From the below performance data, the overhead is not so obvious
due to performance variations in arm64 server and less than 1 ns in
x86 server for time_bench_page_pool01_fast_path() and
time_bench_page_pool02_ptr_ring, and there is about 10~20ns overhead
for time_bench_page_pool03_slow(), see more detail in [2].
arm64 server:
Before this patchset:
fast_path ptr_ring slow
1. 31.171 ns 60.980 ns 164.917 ns
2. 28.824 ns 60.891 ns 170.241 ns
3. 14.236 ns 60.583 ns 164.355 ns
With patchset:
6. 26.163 ns 53.781 ns 189.450 ns
7. 26.189 ns 53.798 ns 189.466 ns
X86 server:
| Test name |Cycles | 1-5 | | Nanosec | 1-5 | | % |
| (tasklet_*)|Before | After |diff| Before | After | diff | change |
|------------+-------+-------+----+---------+--------+--------+--------|
| fast_path | 19 | 19 | 0| 5.399 | 5.492 | 0.093 | 1.7 |
| ptr_ring | 54 | 57 | 3| 15.090 | 15.849 | 0.759 | 5.0 |
| slow | 238 | 284 | 46| 66.134 | 78.909 | 12.775 | 19.3 |
And about 16 bytes of memory is also needed for each page_pool owned
page to fix the dma API misuse problem
1. https://lore.kernel.org/lkml/8067f204-1380-4d37-8ffd-007fc6f26738@kernel.org/T/
2. https://lore.kernel.org/all/f558df7a-d983-4fc5-8358-faf251994d23@kernel.org/
CC: Alexander Lobakin <aleksander.lobakin@intel.com>
CC: Robin Murphy <robin.murphy@arm.com>
CC: Alexander Duyck <alexander.duyck@gmail.com>
CC: Andrew Morton <akpm@linux-foundation.org>
CC: IOMMU <iommu@lists.linux.dev>
CC: MM <linux-mm@kvack.org>
Change log:
V9.
1. Drop the fix of a possible time window problem for NPAI recycling.

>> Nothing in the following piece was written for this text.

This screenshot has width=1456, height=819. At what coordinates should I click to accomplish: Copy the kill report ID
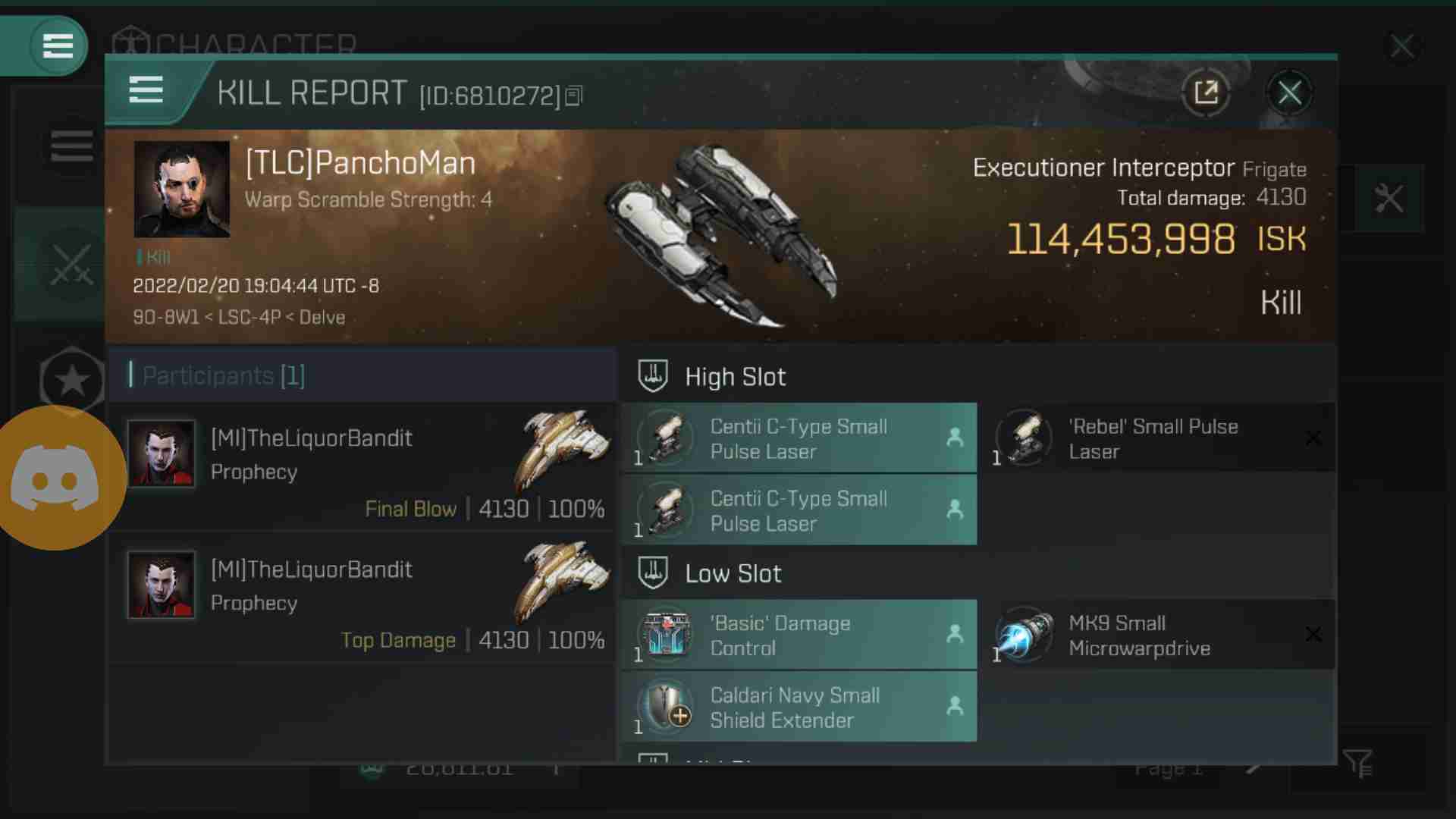[574, 96]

2. Add design description for the fix in patch 2.
V8:
1. Drop last 3 patch as it causes observable performance degradation
for x86 system.
2. Remove rcu read lock in page_pool_napi_local().
3. Renaming item function more consistently.
V7:
1. Fix a used-after-free bug reported by KASAN as mentioned by Jakub.
2. Fix the 'netmem' variable not setting up correctly bug as mentioned
by Simon.
V6:
1. Repost based on latest net-next.
2. Rename page_pool_to_pp() to page_pool_get_pp().
V5:
1. Support unlimit inflight pages.
2. Add some optimization to avoid the overhead of fixing bug.
V4:
1. use scanning to do the unmapping
2. spilt dma sync skipping into separate patch
V3:
1. Target net-next tree instead of net tree.
2. Narrow the rcu lock as the discussion in v2.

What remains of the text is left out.